Novel interferon-based antimyeloma activity

In this issue of Blood, Vogl et al report the results of a first-in-human study of modakafusp alfa in patients with advanced relapse and refractory multiple myeloma (RRMM) with ≥3 prior lines of treatment, including at least 1 proteasome inhibitor (PI) and 1 immunomodulator drug (IMiD).¹ By delivering interferon alfa signaling to CD38⁺ myeloma tumor cells, modakafusp alfa induced myeloma cell death while enhancing immune activation of immune cells carrying CD38⁺ and interferon alfa receptors.
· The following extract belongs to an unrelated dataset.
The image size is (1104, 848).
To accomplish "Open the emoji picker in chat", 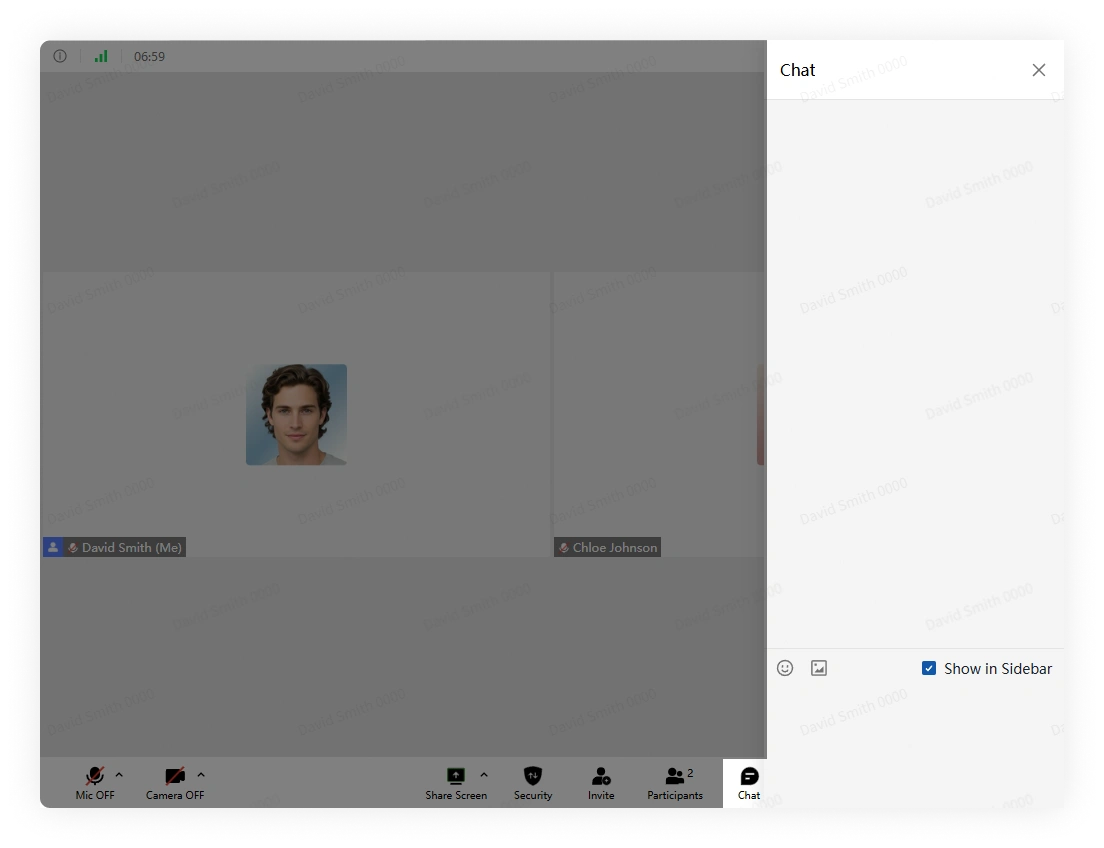I will tap(785, 668).
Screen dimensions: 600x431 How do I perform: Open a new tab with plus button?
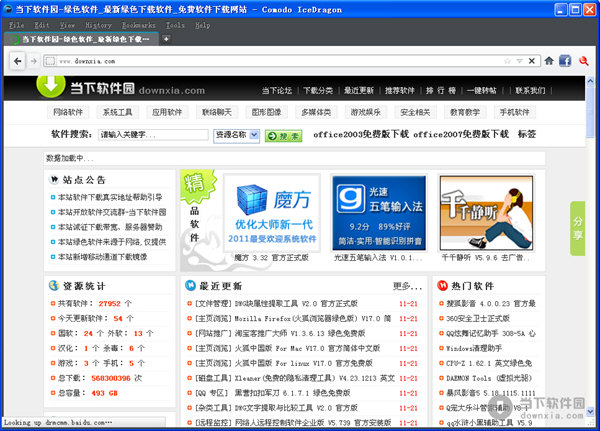tap(167, 39)
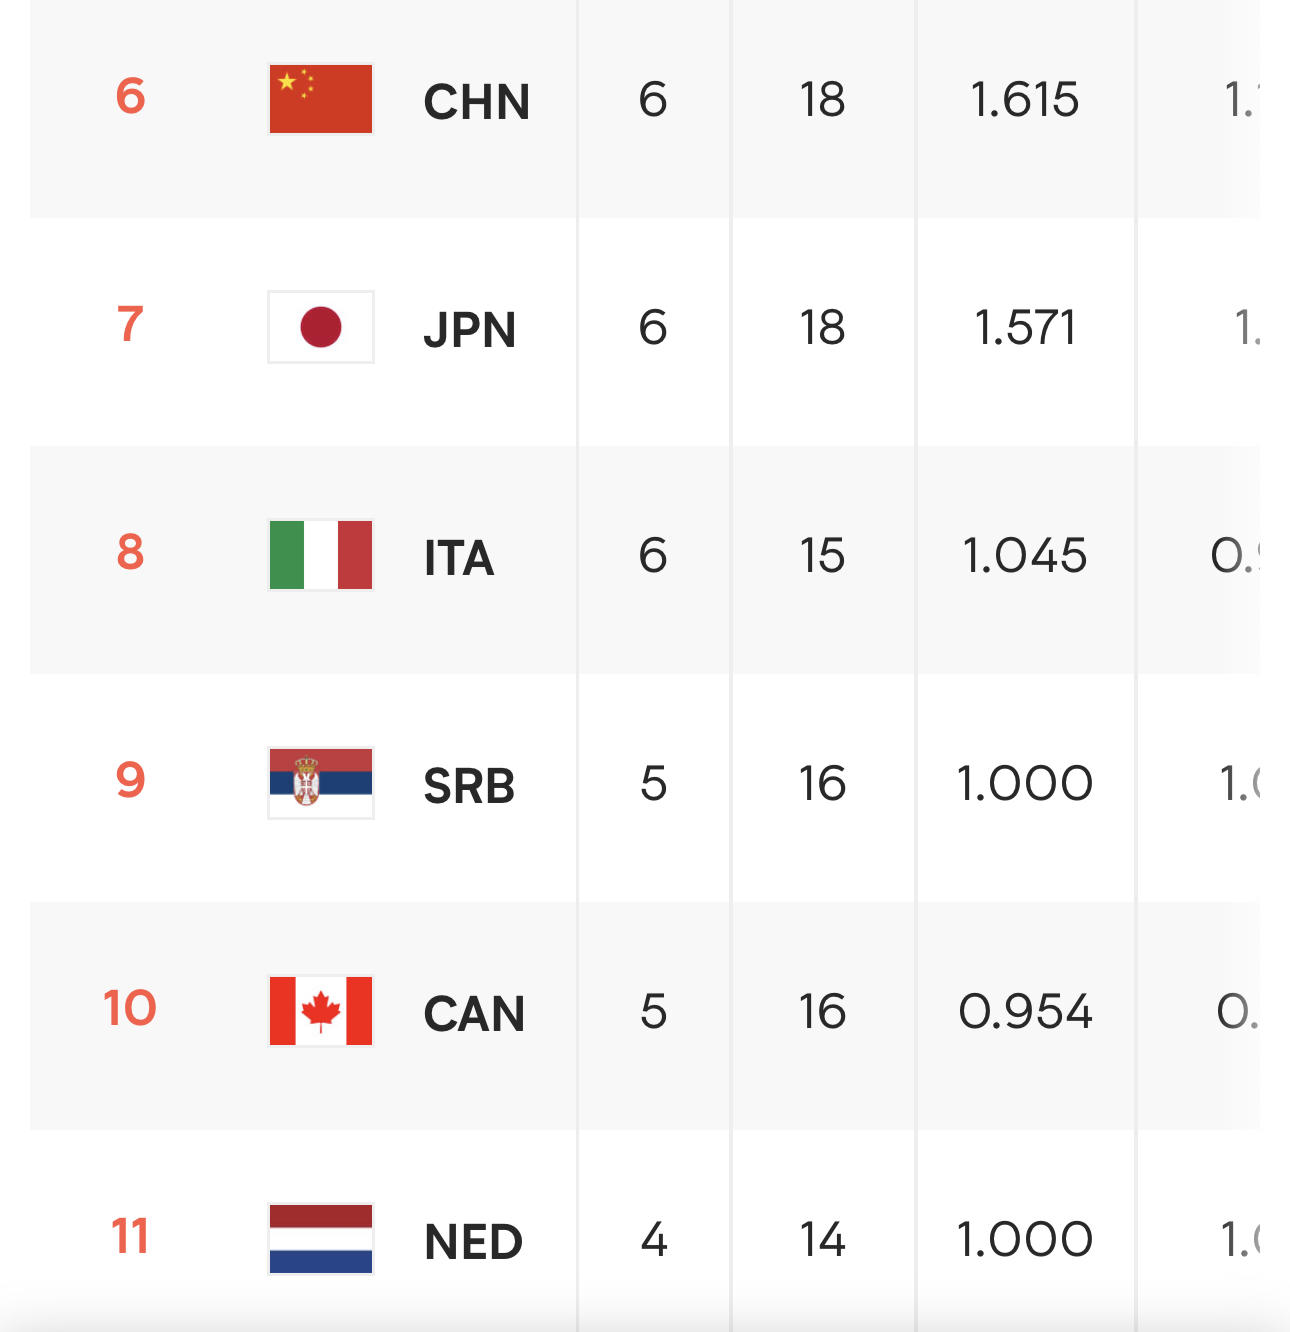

Interferons are cytokines released predominantly by immune and stromal cells to affect a multitude of cellular responses, mainly the activation of cellular components of the immune response, such as dendritic cells, macrophages, and T cells,² and promote antitumor immune responses. Interferon-based anticancer immunotherapy was unsuccessfully studied in the past in multiple myeloma, and despite clear activity, it was stopped because of significant toxicity.³ 

The modakafusp alfa is a new immunocytokine-based immunotherapy composed of a humanized IgG4 antibody structured with an anti-CD38 Fab portion with limited Fc functionality and 2 attenuated interferon alfa 2b molecules. Modakafusp alfa was designed to induce interferon signaling in CD38-expressing cells, including both myeloma tumor cells and immune cells. The interferon alfa 2b moieties were mutated to attenuate binding affinity for the interferon alfa receptor, thus allowing highly specific delivery of interferon to CD38⁺ cells.⁴ Interestingly, modakafusp alfa binds to CD38 at a different epitope than current commercialized anti-CD38 therapeutic antibodies.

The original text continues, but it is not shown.